A meta-analysis performed by Bang et al. [39] evaluated overall safety of ESD for early gastric cancer with undifferentiated histology, based on the expanded criteria, according to AEs that occurred during the procedure (gastric hemorrhage and perforation). Rates of gastric hemorrhage and perforation from the procedure were estimated to be 6.7 % (95 % CI: 4.1 %–10.8 %, P < 0.1) and 4.8 % (95 % CI: 2.6 %–8.6 %, P < 0.1), respectively. However, our study evaluated bleeding potential as a predictor of poor prognosis in gastric ESD. We found that bleeding decreases rate of curative resection. Such results are possibly related to hindered visualization that may prevent more precise assessment of lesion boundaries, increasing chance of residual lesion or compromised margins.

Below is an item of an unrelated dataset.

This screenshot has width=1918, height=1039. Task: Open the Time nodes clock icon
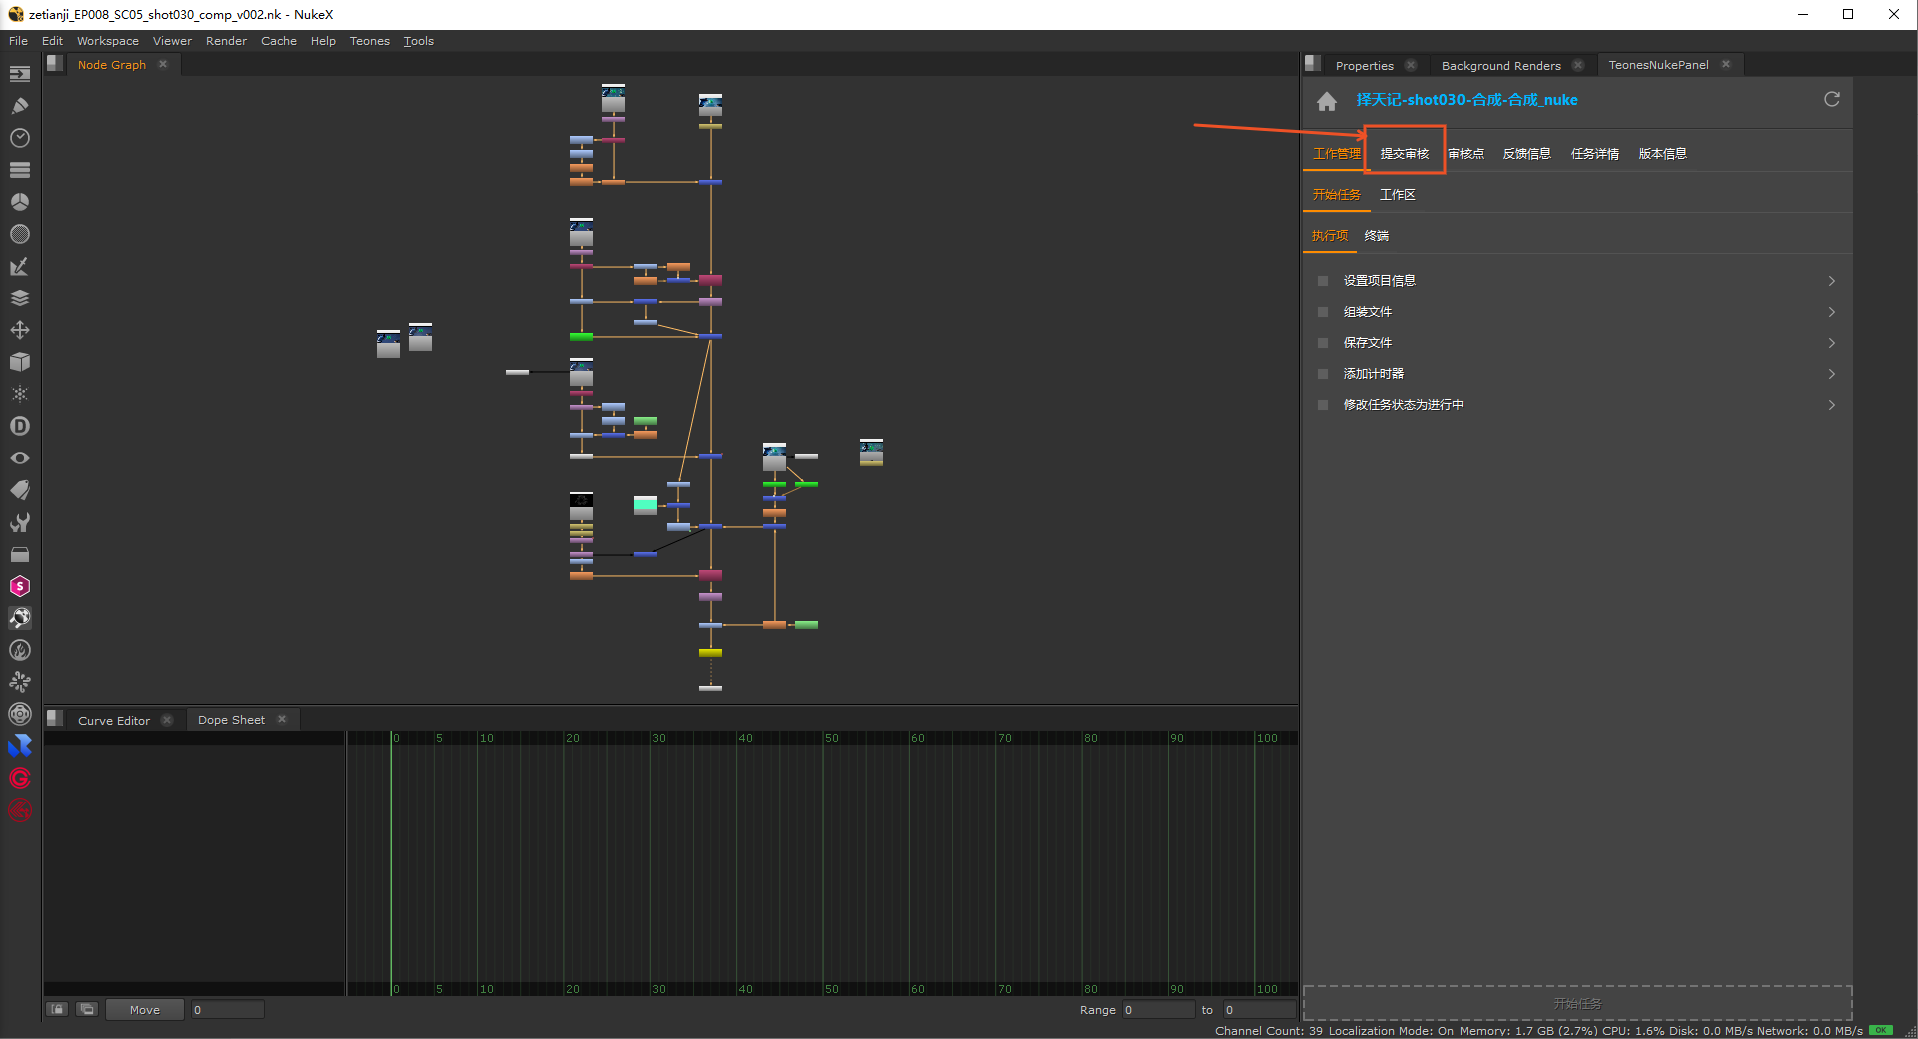pos(20,138)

Tumor location is one of the most important factors associated with absence of complications and resection success [40] [41] [42]. However, few studies and no meta-analyses have evaluated ESD curability outcomes according to location in the longitudinal and transverse planes, as mentioned in the Japanese classification of gastric cancer [3]. Regarding curative resection, it is more likely to be successful in tumors located in the middle and distal portions of the stomach. Regarding the division in the transverse axis, the posterior wall is described as being the most technically difficult [40]. However, in the current study, we did not see any difference in success of curative resection. Experienced ESD endoscopists for whom difficult locations are no longer challenging were involved in most of the published studies. This may possibly explain the absence of difference in the success of curative resection.

Regarding macroscopic type, there was no difference in success of curative resection in depressed vs. non-depressed lesions. However, ulcer presence is a strong predictor of nonresectability, according to our study, corroborating the expanded criteria [30]. Ulcer presence may prevent adequate margin delimitation due to the inflammatory process, as well as hindering adequate depth assessment. However, once curative resection is obtained, ulcer presence does not interfere with long-term cure [42].

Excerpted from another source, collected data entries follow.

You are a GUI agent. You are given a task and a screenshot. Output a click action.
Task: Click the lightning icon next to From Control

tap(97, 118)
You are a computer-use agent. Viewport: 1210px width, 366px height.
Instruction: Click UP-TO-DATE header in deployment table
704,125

Lesions smaller than 20 mm have a higher chance of curative resection than those larger than 20 mm. On the other hand, size was not statistically significant when evaluating long-term cure. Therefore, if a tumor was removed with curative resection criteria, size itself was not relevant for follow-up and should not be used alone to contraindicate endoscopic resection.

Resection is more likely to be curative and over the long term in tumors restricted to the mucosal layer and superficial submucosa, corroborating previous studies [30].

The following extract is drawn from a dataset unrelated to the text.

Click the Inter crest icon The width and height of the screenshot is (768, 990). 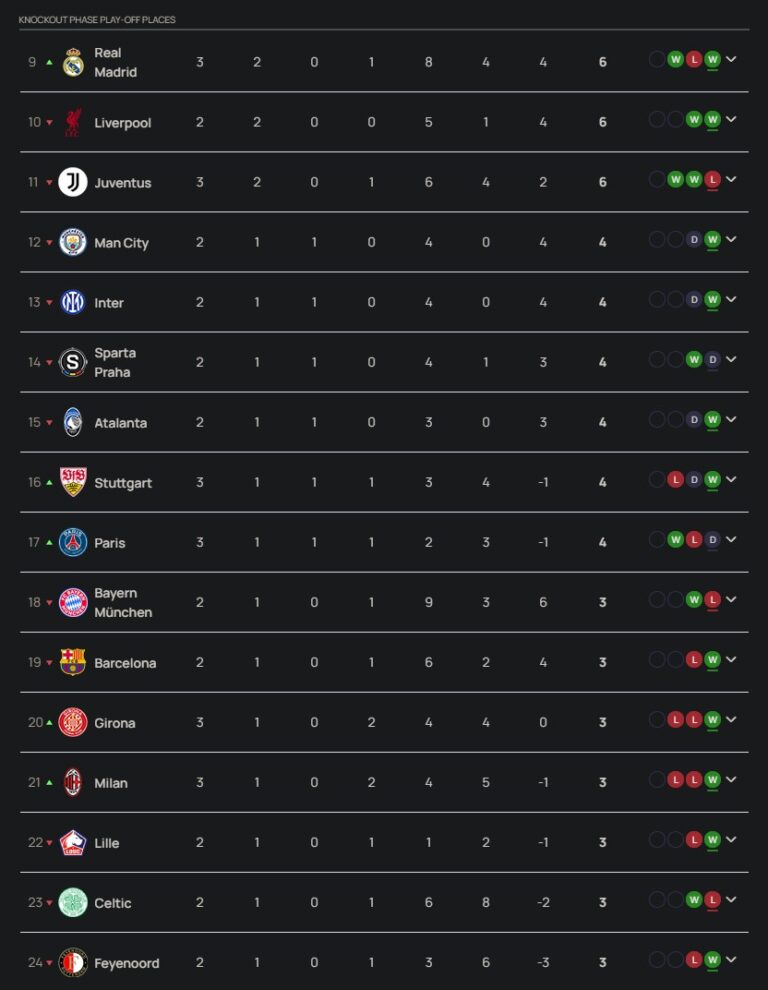(x=73, y=302)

Interestingly, H. pylori infection status affected the success of curative resection. One hypothesis to justify this observation could be that inflammation caused by this pathogen around the neoplastic and dysplastic tissue could help in its delimitation, which is different than the hypothesis proposed by Horiuchi et al. [43], who postulated that inflammation could impair resection of some tumors, especially undifferentiated ones. However, only two studies could be used in the analysis after outlier withdrawal, which may limit generalization of this result. It was not possible to analyze the impact of H. pylori o long-term cure due to absence of adequate articles to include in the analysis.

Two articles in our study analyzed BMI of patients who underwent ESD for early gastric cancer [18] [44]. The rationale for this analysis is that obesity is associated with several intraoperative and postoperative complications [44], and it is postulated that it may also influence endoscopic resections. Adipose tissue is often found in gastric submucosa during ESD. Excessive adipose tissue may prevent recognition of vessels in the submucosa, a fact that precludes preventative coagulation and may increase bleeding, thereby making it difficult to perform the procedure [44]. In our study, there was no difference in curative resection between obese and non-obese patients. However, the small number of articles and use of the Asian classification for obesity [17] substantially limit generalization of these data.

Although H. pylori is considered a carcinogen because it induces chronic inflammation and leads to development of pre-neoplastic lesions, many studies attempt to correlate H. pylori infection with a higher incidence of metachronous tumor. There is substantial discussion and divergence in the literature [45] [46] [47] [48] [49] [50] [51] [52] [53] [54] on this topic. Whether eradication of H. pylori can actually facilitate regression of precancerous lesions, such as atrophy and metaplasia, is unknown [49] [50]. In a prospective study, eradication of H. pylori reduced incidence of gastric cancer only when there were no pre-neoplastic lesions [51]. Within this framework, we sought to identify whether infectious status would imply worse prognosis in relation to incidence of metachronous tumors. There was no difference in incidence of metachronous tumors when comparing patients who were infected, treated, and cured of H. pylori. The difference was significant only in relation to degree of atrophy; increased atrophy was associated with greater probability of a metachronous tumor [52] [53]. In a meta-analysis performed by Xiao [54], it was found that eradication of the pathogen only prevented metachronous tumor occurrence in early stages of carcinogenesis. In other words, chronic inflammation was not enough to cause a severe degree of atrophy. This notion is supported by our evidence that there is a higher chance of metachronous tumor with significant gastric atrophy when compared to mild gastric atrophy.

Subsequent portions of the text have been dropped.